▸ **Exercise input**:
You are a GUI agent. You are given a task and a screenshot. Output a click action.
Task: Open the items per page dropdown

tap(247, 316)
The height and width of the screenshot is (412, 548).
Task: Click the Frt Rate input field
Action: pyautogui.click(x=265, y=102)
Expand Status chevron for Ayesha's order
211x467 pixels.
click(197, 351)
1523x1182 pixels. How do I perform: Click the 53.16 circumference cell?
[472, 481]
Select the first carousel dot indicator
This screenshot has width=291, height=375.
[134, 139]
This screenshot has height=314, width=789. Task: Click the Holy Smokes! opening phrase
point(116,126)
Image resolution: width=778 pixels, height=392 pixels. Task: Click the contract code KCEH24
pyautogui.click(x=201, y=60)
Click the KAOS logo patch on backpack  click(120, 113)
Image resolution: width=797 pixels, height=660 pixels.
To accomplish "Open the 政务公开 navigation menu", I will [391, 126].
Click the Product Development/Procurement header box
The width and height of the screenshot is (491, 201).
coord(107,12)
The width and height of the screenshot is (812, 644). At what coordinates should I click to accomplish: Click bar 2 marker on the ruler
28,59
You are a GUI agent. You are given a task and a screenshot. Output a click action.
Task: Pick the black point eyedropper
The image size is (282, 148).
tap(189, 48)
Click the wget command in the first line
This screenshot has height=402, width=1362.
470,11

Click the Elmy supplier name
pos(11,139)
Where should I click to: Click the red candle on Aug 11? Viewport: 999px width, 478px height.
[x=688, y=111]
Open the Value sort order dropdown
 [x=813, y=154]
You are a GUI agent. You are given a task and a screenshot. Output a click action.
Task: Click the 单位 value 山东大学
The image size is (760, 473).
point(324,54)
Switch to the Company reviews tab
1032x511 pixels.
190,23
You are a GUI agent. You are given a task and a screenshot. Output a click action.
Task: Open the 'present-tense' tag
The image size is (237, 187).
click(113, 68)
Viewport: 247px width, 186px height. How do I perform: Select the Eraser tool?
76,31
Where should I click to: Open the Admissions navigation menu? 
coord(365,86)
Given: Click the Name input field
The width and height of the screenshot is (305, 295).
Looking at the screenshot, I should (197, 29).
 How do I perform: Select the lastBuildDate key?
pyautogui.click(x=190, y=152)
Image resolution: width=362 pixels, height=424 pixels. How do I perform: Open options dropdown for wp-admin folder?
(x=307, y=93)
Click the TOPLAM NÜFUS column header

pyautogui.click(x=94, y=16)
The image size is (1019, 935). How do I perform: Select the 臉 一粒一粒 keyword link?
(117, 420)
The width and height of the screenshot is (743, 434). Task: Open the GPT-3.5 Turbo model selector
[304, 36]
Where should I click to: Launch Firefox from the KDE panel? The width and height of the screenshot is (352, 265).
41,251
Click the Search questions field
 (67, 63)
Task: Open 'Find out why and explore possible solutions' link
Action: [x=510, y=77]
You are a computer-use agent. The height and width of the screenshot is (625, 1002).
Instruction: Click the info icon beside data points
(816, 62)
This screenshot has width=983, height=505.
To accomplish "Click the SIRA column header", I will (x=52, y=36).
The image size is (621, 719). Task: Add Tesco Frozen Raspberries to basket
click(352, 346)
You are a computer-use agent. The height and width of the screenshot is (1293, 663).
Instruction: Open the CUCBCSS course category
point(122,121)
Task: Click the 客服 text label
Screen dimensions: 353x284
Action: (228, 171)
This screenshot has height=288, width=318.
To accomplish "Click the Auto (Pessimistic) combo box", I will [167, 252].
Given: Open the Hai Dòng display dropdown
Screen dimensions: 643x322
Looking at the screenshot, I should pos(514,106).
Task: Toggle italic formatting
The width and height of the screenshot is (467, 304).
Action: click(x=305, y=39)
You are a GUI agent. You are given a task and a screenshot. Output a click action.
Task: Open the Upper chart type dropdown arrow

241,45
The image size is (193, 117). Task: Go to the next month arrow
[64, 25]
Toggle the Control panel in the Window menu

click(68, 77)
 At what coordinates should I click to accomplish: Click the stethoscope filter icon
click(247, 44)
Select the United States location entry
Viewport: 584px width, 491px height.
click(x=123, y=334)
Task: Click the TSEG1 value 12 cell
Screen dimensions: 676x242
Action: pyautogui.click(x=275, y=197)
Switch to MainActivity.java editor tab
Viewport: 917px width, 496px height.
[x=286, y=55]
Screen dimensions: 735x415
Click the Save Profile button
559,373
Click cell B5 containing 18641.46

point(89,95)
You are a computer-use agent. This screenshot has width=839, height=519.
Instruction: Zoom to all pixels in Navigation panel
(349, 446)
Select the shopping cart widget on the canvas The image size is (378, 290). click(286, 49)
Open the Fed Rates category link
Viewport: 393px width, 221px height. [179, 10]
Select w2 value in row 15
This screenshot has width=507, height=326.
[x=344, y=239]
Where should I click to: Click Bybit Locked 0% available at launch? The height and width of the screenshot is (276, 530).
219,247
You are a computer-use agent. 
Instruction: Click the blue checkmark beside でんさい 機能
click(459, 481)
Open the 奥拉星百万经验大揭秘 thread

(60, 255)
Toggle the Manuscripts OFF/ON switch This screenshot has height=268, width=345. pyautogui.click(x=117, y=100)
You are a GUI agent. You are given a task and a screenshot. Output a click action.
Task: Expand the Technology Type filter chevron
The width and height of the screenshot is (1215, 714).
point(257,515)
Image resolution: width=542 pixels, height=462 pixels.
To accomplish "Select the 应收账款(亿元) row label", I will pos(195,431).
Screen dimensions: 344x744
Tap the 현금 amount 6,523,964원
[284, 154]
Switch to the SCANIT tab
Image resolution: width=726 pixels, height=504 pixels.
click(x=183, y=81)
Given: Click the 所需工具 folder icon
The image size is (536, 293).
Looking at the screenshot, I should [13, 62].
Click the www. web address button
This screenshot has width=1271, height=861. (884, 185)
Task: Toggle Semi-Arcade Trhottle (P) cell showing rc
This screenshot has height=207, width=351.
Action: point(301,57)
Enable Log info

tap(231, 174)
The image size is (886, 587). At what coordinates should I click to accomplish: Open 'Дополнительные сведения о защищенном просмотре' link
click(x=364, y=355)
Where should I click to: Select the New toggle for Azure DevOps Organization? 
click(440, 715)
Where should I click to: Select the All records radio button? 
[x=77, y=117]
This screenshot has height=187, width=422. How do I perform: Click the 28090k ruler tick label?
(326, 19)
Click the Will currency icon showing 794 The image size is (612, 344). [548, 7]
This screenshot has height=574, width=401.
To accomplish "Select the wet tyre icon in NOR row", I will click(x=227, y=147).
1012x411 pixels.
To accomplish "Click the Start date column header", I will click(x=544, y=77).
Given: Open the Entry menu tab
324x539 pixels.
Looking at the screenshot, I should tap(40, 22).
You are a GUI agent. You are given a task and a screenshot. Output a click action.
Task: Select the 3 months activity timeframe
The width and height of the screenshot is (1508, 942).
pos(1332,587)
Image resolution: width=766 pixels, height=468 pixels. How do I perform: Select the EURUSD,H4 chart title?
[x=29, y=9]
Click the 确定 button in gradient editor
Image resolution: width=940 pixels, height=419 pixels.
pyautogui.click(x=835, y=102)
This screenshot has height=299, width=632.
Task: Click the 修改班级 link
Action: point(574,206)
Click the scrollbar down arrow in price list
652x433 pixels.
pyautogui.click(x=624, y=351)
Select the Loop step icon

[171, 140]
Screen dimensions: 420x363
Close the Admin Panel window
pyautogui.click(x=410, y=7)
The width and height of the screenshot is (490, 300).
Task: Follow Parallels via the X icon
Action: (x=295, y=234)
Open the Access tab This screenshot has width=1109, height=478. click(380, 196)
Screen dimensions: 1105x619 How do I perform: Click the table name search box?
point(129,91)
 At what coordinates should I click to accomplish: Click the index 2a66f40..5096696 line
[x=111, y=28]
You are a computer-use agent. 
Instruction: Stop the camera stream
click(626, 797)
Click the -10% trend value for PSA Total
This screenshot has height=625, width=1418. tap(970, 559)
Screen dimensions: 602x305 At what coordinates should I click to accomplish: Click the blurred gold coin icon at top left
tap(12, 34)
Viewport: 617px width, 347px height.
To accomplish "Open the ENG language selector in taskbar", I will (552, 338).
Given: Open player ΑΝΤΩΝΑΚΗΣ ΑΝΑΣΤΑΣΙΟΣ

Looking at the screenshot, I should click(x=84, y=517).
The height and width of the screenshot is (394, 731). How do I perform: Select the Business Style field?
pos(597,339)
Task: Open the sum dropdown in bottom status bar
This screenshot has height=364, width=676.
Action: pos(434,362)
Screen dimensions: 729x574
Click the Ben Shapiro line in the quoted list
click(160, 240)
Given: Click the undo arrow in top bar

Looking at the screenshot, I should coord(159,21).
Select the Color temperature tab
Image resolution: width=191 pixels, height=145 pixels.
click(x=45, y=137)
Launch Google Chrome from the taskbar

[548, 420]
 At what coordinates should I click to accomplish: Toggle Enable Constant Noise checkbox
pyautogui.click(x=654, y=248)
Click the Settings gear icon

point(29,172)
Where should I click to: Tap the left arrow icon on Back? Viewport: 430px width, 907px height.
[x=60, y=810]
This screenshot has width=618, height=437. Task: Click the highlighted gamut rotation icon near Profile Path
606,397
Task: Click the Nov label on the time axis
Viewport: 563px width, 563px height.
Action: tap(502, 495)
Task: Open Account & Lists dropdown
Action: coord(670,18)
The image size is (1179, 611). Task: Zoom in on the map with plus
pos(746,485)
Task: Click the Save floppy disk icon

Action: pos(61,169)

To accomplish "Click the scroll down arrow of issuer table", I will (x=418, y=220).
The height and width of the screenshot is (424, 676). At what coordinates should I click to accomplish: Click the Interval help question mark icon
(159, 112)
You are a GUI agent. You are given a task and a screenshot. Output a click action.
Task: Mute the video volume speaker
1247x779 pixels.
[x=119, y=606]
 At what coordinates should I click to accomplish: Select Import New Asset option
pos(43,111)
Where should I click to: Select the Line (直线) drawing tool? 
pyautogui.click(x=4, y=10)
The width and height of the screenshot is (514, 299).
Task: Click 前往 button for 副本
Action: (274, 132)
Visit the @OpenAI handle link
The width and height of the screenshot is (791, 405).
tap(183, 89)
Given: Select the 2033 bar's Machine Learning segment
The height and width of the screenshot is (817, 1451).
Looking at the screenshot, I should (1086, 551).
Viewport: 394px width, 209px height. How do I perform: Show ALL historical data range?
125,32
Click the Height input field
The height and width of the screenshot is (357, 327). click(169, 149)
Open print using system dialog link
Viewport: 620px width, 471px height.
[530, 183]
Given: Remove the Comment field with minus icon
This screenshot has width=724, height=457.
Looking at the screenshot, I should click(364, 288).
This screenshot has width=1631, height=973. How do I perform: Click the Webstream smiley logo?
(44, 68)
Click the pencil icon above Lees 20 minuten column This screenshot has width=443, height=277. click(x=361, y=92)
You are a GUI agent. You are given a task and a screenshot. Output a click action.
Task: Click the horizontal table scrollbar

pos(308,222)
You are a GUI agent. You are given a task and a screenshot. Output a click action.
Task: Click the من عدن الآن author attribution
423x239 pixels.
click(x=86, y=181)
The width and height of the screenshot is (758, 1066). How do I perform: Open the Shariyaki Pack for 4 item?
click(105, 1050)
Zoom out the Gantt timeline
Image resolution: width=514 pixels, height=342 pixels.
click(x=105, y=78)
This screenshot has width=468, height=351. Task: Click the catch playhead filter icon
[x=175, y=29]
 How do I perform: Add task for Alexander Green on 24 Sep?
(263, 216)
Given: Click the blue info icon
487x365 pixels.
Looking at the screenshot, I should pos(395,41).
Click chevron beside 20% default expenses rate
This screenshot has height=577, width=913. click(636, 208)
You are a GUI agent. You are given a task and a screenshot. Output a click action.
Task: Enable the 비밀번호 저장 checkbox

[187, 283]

▸ **Task goal**: Note every line of the records that holds the word "Expand", and copy it.

▸ **Answer to this exercise**:
Expand Status chevron for Ayesha's order
Task: Expand the Technology Type filter chevron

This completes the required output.